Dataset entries
****
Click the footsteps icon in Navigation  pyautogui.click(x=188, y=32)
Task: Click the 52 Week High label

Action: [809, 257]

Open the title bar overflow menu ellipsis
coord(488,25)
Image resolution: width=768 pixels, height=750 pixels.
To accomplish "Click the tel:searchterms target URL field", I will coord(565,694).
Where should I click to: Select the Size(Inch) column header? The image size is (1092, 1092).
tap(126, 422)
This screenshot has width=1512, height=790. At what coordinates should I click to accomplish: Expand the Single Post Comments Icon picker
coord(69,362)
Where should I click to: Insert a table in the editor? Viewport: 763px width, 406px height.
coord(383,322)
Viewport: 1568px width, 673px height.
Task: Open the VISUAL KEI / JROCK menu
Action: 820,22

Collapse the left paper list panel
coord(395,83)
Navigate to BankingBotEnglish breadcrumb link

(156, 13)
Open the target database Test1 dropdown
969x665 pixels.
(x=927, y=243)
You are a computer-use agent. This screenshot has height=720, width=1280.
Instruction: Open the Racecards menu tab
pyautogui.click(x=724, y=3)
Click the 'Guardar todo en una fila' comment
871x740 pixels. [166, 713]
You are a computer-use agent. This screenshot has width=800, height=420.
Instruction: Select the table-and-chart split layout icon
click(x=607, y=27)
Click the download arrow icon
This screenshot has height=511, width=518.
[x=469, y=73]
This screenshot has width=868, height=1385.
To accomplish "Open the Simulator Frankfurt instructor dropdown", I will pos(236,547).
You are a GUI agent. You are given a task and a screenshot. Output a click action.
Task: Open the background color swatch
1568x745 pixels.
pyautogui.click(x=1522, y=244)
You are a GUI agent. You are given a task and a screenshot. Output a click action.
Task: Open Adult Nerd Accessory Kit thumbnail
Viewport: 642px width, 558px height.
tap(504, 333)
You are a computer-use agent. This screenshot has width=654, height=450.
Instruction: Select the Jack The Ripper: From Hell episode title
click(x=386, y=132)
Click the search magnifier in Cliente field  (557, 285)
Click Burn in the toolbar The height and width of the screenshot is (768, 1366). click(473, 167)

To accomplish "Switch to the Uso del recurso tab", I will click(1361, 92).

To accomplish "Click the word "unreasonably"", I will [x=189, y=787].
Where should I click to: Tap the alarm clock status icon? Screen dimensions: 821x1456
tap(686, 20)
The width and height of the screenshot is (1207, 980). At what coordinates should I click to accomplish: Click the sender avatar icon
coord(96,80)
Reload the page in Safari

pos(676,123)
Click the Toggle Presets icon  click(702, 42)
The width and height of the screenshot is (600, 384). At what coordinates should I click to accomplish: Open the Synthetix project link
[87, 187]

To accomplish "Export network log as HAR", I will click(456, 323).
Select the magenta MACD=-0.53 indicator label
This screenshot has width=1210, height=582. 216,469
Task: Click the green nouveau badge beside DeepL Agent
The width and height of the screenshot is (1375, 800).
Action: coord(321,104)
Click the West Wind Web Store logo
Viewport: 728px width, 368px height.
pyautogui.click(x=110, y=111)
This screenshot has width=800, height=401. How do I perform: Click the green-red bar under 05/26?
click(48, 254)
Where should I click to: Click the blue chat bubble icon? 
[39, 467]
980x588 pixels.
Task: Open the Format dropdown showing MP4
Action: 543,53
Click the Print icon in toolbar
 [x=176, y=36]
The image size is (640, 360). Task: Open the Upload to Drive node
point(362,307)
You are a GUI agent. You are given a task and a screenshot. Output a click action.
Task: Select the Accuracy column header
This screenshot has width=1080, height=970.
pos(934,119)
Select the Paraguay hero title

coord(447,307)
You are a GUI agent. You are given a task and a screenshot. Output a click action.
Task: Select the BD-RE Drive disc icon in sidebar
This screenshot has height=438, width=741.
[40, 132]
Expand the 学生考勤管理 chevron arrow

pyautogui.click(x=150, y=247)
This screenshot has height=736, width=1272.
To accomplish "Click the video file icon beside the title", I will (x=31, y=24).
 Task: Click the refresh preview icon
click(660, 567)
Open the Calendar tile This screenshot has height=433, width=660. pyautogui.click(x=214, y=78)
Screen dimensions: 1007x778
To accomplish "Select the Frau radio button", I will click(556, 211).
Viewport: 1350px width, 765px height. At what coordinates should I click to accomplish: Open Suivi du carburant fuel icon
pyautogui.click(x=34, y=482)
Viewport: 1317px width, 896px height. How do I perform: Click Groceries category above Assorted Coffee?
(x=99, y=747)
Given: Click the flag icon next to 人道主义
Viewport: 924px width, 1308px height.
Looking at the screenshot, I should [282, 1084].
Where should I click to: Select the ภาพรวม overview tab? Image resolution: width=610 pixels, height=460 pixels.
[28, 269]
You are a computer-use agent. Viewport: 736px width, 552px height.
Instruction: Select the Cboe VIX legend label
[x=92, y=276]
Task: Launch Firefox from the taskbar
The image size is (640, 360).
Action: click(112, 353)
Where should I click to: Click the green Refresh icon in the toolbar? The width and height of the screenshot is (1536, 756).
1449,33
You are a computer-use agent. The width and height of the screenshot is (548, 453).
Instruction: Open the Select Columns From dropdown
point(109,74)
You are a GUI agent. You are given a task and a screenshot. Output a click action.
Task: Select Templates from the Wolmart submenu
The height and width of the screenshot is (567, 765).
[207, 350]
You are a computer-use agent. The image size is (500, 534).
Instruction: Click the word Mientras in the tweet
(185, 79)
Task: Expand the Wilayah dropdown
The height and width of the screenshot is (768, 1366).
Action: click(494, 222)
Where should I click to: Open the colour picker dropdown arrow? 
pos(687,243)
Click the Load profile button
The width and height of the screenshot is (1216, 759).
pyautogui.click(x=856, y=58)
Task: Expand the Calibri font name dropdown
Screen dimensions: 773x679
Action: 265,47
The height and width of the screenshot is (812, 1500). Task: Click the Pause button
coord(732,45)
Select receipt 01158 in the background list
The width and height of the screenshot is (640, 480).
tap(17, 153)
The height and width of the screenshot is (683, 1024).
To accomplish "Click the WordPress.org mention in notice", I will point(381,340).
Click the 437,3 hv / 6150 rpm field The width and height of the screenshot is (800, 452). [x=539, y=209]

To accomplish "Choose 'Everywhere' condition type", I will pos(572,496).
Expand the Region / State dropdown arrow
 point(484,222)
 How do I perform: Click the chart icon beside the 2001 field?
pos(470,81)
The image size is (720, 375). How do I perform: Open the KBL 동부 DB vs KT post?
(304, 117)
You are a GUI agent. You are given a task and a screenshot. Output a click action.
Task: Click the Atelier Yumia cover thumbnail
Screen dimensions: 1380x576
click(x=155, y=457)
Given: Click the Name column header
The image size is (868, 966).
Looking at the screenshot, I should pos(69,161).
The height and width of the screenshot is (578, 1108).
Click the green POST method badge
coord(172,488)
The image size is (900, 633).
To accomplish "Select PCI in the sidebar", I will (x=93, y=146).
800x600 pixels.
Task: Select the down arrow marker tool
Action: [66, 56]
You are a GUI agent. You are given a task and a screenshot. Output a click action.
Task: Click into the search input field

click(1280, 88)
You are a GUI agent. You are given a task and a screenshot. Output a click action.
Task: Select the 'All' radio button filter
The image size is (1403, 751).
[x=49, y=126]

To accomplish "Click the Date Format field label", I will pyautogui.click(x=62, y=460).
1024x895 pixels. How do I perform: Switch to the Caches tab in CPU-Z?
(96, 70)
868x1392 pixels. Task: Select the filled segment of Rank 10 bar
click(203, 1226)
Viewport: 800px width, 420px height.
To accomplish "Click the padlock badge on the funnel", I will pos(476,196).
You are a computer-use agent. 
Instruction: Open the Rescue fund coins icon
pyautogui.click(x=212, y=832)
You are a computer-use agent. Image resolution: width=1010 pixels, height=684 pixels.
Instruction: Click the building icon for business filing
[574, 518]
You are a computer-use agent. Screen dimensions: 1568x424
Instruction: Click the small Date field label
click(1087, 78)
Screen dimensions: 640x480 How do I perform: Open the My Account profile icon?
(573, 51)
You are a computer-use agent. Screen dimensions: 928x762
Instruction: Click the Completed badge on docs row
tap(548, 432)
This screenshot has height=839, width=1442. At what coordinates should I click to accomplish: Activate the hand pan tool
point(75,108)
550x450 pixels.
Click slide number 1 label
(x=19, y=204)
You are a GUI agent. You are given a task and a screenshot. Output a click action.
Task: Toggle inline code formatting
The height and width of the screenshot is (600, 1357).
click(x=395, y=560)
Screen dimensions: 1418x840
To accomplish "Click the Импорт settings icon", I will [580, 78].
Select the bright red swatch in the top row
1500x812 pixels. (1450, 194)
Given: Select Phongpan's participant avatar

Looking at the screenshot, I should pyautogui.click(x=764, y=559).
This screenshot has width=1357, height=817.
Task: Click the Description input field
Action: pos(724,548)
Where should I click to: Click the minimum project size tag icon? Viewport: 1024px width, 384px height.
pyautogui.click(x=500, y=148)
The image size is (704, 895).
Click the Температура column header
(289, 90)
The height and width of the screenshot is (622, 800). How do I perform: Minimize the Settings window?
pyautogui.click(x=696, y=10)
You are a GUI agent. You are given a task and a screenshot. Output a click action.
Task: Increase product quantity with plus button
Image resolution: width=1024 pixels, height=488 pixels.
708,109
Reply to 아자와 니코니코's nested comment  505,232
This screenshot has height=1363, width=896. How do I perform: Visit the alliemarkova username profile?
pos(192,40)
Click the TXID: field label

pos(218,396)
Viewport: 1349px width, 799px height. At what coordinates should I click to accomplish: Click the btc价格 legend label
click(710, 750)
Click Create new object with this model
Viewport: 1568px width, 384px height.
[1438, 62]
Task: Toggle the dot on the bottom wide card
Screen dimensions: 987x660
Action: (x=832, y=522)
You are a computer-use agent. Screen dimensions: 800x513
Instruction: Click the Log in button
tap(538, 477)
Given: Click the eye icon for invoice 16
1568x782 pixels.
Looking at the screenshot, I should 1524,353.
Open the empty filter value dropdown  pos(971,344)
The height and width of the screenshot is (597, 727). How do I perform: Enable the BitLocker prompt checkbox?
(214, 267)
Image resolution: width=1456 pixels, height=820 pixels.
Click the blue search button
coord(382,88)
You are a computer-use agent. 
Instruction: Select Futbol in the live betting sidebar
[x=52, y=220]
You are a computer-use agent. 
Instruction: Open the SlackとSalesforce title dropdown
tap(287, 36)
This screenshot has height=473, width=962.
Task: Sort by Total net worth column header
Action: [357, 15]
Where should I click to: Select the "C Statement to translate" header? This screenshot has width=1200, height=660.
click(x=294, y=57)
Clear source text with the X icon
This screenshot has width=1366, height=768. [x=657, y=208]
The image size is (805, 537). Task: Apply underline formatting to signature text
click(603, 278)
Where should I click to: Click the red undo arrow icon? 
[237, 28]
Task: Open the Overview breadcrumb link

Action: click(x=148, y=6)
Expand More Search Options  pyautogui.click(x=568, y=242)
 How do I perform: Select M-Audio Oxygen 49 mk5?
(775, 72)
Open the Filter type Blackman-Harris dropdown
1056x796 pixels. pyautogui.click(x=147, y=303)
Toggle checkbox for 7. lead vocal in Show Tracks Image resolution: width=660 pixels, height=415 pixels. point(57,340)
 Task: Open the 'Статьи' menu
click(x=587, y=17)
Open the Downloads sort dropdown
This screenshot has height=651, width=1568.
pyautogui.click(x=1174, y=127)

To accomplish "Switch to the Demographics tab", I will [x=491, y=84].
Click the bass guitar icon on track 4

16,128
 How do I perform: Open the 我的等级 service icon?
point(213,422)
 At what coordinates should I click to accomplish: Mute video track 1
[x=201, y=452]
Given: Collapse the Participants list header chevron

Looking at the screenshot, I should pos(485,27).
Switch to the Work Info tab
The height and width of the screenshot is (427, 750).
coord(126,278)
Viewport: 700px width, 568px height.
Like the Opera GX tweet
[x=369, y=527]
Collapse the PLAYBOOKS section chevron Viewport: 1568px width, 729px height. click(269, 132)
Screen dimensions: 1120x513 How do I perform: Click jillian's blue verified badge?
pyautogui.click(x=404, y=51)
****
**WORK INSTRUCTION**:
Go through the data above and copy each line that holds the word "Toggle".

**RESPONSE TO THE EXERCISE**:
Click the Toggle Presets icon  click(702, 42)
Task: Toggle inline code formatting
Task: Toggle the dot on the bottom wide card
Toggle checkbox for 7. lead vocal in Show Tracks Image resolution: width=660 pixels, height=415 pixels. point(57,340)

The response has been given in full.